▶ [Directions for this task]: Rewrite everything from the line containing "Open the Band" down to the line containing "point(691,76)", replacing "Yam Tempura Roll" with "Shrimp Tempura Roll" and keeping all else the same.

[Source records]
════════════════
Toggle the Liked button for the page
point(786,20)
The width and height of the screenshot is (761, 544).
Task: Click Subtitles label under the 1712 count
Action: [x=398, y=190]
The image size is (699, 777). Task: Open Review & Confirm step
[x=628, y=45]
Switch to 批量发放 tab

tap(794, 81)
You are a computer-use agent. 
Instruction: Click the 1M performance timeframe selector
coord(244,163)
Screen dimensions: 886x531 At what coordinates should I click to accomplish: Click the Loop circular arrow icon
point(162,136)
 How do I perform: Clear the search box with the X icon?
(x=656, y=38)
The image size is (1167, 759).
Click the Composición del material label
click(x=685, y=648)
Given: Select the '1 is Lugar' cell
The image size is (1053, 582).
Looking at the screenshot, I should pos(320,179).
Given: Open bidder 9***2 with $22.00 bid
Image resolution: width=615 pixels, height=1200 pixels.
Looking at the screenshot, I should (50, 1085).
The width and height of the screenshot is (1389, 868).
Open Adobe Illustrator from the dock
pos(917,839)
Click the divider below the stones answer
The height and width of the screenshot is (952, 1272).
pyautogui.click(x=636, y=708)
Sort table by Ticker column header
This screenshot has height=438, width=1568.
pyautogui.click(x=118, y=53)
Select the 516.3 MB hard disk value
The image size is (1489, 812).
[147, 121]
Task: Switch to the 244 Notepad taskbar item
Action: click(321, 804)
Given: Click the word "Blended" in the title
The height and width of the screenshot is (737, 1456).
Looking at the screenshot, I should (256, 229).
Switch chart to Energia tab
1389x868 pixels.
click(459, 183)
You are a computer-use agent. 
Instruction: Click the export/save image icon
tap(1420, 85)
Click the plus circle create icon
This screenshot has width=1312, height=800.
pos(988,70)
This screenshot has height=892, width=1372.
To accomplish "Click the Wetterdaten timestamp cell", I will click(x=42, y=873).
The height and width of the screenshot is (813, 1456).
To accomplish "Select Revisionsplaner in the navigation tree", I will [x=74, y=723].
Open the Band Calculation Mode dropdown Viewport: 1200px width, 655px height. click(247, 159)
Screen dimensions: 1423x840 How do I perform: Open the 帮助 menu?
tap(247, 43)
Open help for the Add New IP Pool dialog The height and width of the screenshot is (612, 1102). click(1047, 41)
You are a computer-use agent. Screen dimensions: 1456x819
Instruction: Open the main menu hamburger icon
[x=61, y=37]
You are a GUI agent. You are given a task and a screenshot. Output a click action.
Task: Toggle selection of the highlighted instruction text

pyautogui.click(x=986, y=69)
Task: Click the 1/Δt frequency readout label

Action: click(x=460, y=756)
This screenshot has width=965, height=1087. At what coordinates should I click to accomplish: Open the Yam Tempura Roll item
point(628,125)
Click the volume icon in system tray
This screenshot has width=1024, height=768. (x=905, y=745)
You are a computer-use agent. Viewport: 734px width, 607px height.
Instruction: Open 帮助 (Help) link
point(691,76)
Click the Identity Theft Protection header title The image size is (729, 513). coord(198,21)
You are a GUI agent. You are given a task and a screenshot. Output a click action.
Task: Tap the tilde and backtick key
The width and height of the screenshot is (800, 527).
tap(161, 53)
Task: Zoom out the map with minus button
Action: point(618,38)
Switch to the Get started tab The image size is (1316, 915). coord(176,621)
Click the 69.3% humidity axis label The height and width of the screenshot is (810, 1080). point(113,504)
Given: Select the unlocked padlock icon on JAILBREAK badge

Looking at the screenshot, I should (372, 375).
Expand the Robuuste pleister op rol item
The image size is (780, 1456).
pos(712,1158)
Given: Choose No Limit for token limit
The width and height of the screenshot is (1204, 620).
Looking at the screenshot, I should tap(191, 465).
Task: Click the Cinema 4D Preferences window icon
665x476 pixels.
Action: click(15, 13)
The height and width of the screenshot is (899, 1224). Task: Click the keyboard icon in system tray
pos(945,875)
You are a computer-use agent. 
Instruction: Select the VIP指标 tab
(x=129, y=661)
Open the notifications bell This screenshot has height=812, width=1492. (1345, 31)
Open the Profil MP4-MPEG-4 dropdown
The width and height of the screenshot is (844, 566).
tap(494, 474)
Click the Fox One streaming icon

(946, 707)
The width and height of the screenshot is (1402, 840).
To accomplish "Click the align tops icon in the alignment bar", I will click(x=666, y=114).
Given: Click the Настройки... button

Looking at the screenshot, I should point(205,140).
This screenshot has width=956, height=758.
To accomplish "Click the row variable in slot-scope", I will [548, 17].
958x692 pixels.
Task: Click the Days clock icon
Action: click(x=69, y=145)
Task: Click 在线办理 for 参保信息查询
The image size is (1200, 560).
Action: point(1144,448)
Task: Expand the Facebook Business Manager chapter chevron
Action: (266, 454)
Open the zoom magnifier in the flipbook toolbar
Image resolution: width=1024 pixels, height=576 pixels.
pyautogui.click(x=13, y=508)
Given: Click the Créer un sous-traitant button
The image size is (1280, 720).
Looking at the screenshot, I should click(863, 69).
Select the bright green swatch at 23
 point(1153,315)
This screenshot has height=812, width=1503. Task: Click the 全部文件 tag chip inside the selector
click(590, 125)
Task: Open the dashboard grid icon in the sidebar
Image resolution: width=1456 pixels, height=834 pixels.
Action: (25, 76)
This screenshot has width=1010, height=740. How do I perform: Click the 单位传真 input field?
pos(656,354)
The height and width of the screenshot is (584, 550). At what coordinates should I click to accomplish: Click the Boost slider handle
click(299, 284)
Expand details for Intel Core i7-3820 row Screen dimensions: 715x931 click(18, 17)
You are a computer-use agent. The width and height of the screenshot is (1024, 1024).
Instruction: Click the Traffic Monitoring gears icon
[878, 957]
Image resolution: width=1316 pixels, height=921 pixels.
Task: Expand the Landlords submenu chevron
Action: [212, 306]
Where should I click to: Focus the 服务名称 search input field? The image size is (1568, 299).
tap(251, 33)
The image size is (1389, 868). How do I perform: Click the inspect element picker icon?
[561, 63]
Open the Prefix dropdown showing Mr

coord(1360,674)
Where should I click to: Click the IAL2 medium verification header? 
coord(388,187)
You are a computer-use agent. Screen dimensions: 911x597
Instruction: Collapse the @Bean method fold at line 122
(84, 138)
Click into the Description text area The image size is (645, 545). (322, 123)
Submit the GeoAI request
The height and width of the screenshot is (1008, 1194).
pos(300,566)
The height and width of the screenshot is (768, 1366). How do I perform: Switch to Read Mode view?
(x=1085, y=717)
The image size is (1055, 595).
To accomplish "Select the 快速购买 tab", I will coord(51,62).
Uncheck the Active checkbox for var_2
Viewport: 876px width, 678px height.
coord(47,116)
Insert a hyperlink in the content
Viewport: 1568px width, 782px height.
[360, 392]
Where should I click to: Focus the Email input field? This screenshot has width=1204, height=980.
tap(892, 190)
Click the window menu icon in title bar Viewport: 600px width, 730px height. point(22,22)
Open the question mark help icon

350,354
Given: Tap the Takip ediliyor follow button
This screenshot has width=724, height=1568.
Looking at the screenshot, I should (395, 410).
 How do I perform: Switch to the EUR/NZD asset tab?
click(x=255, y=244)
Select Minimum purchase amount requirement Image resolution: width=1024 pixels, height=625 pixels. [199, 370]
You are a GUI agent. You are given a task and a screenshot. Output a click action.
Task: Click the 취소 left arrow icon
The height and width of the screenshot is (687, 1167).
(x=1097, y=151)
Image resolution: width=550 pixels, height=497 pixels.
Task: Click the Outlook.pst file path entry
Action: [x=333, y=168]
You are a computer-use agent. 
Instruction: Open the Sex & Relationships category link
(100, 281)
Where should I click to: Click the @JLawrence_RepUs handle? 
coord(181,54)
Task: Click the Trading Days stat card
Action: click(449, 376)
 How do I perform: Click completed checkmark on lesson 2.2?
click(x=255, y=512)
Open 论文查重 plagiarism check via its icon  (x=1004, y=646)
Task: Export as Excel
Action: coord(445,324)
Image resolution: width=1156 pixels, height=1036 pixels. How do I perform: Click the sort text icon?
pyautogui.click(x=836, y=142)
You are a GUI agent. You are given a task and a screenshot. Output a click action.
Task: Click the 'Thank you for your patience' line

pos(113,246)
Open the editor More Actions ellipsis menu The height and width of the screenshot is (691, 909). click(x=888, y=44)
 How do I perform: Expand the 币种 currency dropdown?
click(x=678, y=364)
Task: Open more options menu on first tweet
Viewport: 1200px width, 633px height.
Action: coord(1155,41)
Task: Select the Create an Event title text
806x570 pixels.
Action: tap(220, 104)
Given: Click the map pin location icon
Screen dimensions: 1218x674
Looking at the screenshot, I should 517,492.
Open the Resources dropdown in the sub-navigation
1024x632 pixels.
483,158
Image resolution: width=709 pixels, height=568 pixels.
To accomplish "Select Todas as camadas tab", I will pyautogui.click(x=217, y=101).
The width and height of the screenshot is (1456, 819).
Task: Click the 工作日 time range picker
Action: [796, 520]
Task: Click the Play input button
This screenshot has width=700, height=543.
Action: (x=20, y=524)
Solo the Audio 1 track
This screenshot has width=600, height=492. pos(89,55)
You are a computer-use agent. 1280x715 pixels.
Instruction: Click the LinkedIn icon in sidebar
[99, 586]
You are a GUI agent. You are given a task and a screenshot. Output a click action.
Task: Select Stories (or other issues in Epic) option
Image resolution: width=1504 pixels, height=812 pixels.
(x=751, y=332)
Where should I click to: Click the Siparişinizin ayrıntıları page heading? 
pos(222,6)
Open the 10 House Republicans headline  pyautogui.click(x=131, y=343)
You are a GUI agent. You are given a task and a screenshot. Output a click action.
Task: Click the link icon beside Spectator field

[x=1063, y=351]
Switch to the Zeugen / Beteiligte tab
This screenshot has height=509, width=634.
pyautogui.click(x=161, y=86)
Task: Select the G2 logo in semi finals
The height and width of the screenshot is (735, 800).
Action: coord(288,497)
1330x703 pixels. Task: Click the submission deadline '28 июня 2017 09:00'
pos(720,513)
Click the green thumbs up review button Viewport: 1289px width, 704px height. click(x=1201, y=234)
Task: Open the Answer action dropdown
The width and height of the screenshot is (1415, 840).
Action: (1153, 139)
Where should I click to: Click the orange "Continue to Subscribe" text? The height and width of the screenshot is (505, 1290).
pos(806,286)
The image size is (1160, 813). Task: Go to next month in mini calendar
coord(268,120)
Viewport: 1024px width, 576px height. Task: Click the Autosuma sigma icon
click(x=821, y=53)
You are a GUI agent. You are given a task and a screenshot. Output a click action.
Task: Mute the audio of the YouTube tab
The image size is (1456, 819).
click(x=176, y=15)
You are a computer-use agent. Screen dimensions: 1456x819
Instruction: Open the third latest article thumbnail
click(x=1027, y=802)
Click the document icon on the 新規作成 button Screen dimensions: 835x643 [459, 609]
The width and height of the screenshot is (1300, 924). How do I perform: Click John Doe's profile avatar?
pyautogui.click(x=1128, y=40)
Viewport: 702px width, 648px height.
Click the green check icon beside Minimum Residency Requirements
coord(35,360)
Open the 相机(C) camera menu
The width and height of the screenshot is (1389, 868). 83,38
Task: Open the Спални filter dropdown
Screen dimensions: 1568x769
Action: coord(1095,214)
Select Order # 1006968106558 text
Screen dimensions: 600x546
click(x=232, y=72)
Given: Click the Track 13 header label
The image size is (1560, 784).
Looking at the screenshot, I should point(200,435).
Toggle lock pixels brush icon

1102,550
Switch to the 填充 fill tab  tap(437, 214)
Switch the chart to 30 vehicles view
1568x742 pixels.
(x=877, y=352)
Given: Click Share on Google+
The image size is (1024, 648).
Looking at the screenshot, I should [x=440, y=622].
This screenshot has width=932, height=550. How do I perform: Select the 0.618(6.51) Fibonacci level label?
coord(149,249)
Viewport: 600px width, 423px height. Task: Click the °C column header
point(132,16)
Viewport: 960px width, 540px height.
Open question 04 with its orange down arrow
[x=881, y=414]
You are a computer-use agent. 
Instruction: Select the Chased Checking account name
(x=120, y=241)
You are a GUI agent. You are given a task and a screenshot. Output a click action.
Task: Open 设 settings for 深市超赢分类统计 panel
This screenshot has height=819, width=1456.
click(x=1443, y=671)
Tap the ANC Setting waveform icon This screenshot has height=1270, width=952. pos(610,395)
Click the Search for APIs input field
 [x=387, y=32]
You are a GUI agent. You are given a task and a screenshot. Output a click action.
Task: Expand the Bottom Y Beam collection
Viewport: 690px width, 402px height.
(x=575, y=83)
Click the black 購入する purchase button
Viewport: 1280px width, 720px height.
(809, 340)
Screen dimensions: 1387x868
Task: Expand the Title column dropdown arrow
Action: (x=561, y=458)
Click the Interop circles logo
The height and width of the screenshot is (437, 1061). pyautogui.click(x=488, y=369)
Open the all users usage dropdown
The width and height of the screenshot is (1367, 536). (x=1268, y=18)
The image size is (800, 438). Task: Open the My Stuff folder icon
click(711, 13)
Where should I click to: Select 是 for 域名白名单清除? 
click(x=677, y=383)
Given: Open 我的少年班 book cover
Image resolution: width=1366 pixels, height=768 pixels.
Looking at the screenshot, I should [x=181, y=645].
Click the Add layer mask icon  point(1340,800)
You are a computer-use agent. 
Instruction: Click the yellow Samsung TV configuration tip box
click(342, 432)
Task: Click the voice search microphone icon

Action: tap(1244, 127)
════════════════
▶ [The answer]:
Open the Band Calculation Mode dropdown Viewport: 1200px width, 655px height. click(247, 159)
Screen dimensions: 1423x840 How do I perform: Open the 帮助 menu?
tap(247, 43)
Open help for the Add New IP Pool dialog The height and width of the screenshot is (612, 1102). click(1047, 41)
You are a computer-use agent. Screen dimensions: 1456x819
Instruction: Open the main menu hamburger icon
[x=61, y=37]
You are a GUI agent. You are given a task and a screenshot. Output a click action.
Task: Toggle selection of the highlighted instruction text

pyautogui.click(x=986, y=69)
Task: Click the 1/Δt frequency readout label

Action: click(x=460, y=756)
This screenshot has width=965, height=1087. At what coordinates should I click to accomplish: Open the Shrimp Tempura Roll item
point(628,125)
Click the volume icon in system tray
This screenshot has width=1024, height=768. (x=905, y=745)
You are a computer-use agent. Viewport: 734px width, 607px height.
Instruction: Open 帮助 (Help) link
point(691,76)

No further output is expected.